Word for word, copy out the records given below.

○ ○ ○ ○ ○

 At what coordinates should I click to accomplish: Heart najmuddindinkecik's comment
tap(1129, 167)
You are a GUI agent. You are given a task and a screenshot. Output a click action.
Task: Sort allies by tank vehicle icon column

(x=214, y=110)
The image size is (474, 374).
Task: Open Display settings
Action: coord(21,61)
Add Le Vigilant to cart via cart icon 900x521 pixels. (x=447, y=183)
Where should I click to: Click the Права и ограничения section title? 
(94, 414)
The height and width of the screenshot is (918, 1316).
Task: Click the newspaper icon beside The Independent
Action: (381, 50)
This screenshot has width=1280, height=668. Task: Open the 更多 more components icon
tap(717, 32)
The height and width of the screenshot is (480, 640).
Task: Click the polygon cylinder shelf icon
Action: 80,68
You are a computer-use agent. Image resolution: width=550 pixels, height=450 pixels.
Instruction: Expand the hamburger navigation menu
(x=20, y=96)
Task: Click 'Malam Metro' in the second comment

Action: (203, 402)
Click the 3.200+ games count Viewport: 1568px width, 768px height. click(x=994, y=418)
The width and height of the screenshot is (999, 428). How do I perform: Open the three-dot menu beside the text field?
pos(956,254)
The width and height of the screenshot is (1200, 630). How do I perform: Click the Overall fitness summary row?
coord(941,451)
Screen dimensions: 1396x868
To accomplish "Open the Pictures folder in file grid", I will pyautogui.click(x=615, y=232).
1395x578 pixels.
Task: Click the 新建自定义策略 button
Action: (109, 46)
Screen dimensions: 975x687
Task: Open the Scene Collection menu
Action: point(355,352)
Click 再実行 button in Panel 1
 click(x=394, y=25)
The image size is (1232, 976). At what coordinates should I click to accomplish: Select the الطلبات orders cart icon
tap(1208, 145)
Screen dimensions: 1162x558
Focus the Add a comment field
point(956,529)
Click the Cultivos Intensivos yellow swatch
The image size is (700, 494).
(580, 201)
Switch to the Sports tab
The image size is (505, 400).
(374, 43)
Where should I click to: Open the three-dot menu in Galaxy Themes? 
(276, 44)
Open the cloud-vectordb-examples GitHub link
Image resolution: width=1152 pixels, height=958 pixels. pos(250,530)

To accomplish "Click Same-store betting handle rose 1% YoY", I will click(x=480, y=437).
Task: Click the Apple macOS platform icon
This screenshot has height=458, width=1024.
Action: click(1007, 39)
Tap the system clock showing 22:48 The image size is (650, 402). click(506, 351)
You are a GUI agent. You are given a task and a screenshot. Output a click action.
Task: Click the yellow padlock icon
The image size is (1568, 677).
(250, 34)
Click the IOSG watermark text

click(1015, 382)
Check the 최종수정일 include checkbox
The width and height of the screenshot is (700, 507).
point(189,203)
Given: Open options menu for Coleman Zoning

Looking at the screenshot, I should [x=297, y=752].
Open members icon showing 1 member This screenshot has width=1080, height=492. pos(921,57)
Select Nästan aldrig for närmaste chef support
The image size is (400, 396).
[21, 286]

○ ○ ○ ○ ○

§ **Solution for this problem**
 At what coordinates should I click to accomplish: Heart najmuddindinkecik's comment
tap(1129, 167)
You are a GUI agent. You are given a task and a screenshot. Output a click action.
Task: Sort allies by tank vehicle icon column

(x=214, y=110)
The image size is (474, 374).
Task: Open Display settings
Action: coord(21,61)
Add Le Vigilant to cart via cart icon 900x521 pixels. (x=447, y=183)
Where should I click to: Click the Права и ограничения section title? 
(94, 414)
The height and width of the screenshot is (918, 1316).
Task: Click the newspaper icon beside The Independent
Action: (381, 50)
This screenshot has width=1280, height=668. Task: Open the 更多 more components icon
tap(717, 32)
The height and width of the screenshot is (480, 640).
Task: Click the polygon cylinder shelf icon
Action: 80,68
You are a computer-use agent. Image resolution: width=550 pixels, height=450 pixels.
Instruction: Expand the hamburger navigation menu
(x=20, y=96)
Task: Click 'Malam Metro' in the second comment

Action: (203, 402)
Click the 3.200+ games count Viewport: 1568px width, 768px height. click(x=994, y=418)
The width and height of the screenshot is (999, 428). How do I perform: Open the three-dot menu beside the text field?
pos(956,254)
The width and height of the screenshot is (1200, 630). How do I perform: Click the Overall fitness summary row?
coord(941,451)
Screen dimensions: 1396x868
To accomplish "Open the Pictures folder in file grid", I will pyautogui.click(x=615, y=232).
1395x578 pixels.
Task: Click the 新建自定义策略 button
Action: (109, 46)
Screen dimensions: 975x687
Task: Open the Scene Collection menu
Action: point(355,352)
Click 再実行 button in Panel 1
 click(x=394, y=25)
The image size is (1232, 976). At what coordinates should I click to accomplish: Select the الطلبات orders cart icon
tap(1208, 145)
Screen dimensions: 1162x558
Focus the Add a comment field
point(956,529)
Click the Cultivos Intensivos yellow swatch
The image size is (700, 494).
(580, 201)
Switch to the Sports tab
The image size is (505, 400).
(374, 43)
Where should I click to: Open the three-dot menu in Galaxy Themes? 
(276, 44)
Open the cloud-vectordb-examples GitHub link
Image resolution: width=1152 pixels, height=958 pixels. pos(250,530)

To accomplish "Click Same-store betting handle rose 1% YoY", I will click(x=480, y=437).
Task: Click the Apple macOS platform icon
This screenshot has height=458, width=1024.
Action: click(1007, 39)
Tap the system clock showing 22:48 The image size is (650, 402). click(506, 351)
You are a GUI agent. You are given a task and a screenshot. Output a click action.
Task: Click the yellow padlock icon
The image size is (1568, 677).
(250, 34)
Click the IOSG watermark text

click(1015, 382)
Check the 최종수정일 include checkbox
The width and height of the screenshot is (700, 507).
point(189,203)
Given: Open options menu for Coleman Zoning

Looking at the screenshot, I should [x=297, y=752].
Open members icon showing 1 member This screenshot has width=1080, height=492. pos(921,57)
Select Nästan aldrig for närmaste chef support
The image size is (400, 396).
[21, 286]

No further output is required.